And a simple tremor query as follows:

#
# Process zipkin b3 [span] to [otel resource span]
#
define script to_zipkin
script
  use zipkin_to_otel;
  for event.trace of
    case (i,span) =>
      merge zipkin_to_otel::transform_span(span) of
        {
          "resource": {
            "attributes": {
              "http.url.path": event.request.url.path,
              "http.url.host": event.request.url.host,
              "http.url.port": event.request.url.port,
              "http.url.scheme": event.request.url.scheme,
              "http.headers.user-agent": event.request.headers.user-agent[0],
              "http.headers.b3": event.request.headers.b3[0],
              "http.method": event.request.method,
            }
          }
        }
      end
  end
end;
create script to_zipkin;

# Push zipkin-b3/http [trace] into transformer capturing http request metadata
select { "request": $request, "trace": event } from in into to_zipkin;

# Wrap resource spans as a trace event compatible with tremor otel sink
select { "trace": event } from to_zipkin into out;

Removing the zipkin-all-in-one container from this walkthrough's docker-compose.yaml and removing the OpenTelemetry collector configuration and container should be sufficient to produce a basic working environment based solely on tremor, and the Zipkin PHP clients with minor adjustments to the script and query files above.

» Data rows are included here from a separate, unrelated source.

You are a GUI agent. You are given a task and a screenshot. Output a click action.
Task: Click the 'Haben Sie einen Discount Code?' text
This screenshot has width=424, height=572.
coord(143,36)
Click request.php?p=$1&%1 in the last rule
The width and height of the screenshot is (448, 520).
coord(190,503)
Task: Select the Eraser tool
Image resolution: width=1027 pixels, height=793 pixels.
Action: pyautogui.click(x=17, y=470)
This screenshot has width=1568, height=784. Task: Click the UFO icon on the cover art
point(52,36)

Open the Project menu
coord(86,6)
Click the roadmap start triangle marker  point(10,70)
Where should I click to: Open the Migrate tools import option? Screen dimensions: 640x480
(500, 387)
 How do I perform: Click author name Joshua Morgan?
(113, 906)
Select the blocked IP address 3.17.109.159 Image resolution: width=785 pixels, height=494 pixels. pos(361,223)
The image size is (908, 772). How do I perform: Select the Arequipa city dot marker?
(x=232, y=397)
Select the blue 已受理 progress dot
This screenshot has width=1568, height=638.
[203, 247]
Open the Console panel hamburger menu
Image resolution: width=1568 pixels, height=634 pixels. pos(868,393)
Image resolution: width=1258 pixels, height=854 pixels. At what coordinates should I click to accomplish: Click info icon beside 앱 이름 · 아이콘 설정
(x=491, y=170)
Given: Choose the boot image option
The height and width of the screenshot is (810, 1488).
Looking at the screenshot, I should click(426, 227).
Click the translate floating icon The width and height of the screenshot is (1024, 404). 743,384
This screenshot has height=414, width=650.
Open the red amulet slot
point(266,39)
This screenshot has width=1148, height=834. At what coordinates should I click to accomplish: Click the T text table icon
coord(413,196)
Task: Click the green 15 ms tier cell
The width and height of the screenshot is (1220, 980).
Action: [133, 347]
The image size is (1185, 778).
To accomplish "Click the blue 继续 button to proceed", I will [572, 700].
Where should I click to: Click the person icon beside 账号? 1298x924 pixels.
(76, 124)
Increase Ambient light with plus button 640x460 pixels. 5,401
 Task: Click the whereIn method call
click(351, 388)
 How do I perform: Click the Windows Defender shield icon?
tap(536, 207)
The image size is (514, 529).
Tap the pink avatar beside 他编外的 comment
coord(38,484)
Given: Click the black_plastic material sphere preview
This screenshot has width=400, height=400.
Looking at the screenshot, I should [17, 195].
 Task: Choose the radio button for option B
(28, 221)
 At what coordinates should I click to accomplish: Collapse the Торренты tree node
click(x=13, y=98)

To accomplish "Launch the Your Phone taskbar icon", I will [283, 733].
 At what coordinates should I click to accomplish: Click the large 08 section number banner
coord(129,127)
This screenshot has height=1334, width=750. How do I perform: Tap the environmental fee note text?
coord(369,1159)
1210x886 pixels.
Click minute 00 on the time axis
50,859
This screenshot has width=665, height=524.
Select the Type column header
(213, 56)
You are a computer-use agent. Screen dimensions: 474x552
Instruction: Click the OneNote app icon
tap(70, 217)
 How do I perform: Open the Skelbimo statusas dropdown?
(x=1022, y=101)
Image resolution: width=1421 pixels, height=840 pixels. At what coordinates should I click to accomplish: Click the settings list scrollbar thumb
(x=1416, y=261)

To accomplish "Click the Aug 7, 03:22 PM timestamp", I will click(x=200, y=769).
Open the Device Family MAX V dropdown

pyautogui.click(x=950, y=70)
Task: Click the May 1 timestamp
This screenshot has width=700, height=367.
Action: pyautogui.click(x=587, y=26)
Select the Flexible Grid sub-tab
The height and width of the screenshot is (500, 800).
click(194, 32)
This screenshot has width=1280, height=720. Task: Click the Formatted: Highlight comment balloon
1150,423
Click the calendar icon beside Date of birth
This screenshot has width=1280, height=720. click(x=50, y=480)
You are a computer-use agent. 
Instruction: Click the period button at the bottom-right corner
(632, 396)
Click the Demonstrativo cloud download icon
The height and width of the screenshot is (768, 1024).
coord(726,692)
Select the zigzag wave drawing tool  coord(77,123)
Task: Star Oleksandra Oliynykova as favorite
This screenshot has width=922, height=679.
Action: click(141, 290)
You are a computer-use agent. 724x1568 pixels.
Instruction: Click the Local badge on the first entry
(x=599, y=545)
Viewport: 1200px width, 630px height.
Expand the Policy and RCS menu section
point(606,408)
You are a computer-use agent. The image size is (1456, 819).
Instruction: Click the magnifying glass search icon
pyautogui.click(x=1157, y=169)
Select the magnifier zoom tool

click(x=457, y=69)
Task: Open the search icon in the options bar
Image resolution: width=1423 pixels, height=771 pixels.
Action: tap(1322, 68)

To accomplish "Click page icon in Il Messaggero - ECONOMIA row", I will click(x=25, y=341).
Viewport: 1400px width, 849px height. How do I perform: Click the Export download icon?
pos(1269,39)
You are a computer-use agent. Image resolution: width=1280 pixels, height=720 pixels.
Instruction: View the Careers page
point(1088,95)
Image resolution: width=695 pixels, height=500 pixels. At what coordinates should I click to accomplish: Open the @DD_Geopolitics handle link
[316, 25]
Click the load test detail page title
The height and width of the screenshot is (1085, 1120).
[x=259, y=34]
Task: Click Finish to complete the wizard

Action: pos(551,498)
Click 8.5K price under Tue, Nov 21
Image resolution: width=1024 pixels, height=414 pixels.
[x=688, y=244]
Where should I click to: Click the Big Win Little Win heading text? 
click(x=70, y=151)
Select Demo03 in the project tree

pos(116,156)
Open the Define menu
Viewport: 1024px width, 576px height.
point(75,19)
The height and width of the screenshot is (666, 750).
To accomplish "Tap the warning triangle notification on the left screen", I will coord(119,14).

However, the CNCF OpenTelemetry Collector has excellent support for legacy observability frameworks and formats. Tremor does not. The Zipkin UI will be familiar to users who have experience of observability through the Zipkin project. Tremor does not have a UI at all. We provide the example to illustrate a more complete example of how tremor is typically configured in production environments and to illustrate how existing trace and span information can relatively easily be adapted to CNCF OpenTelemetry using tremor's scripting and query language support.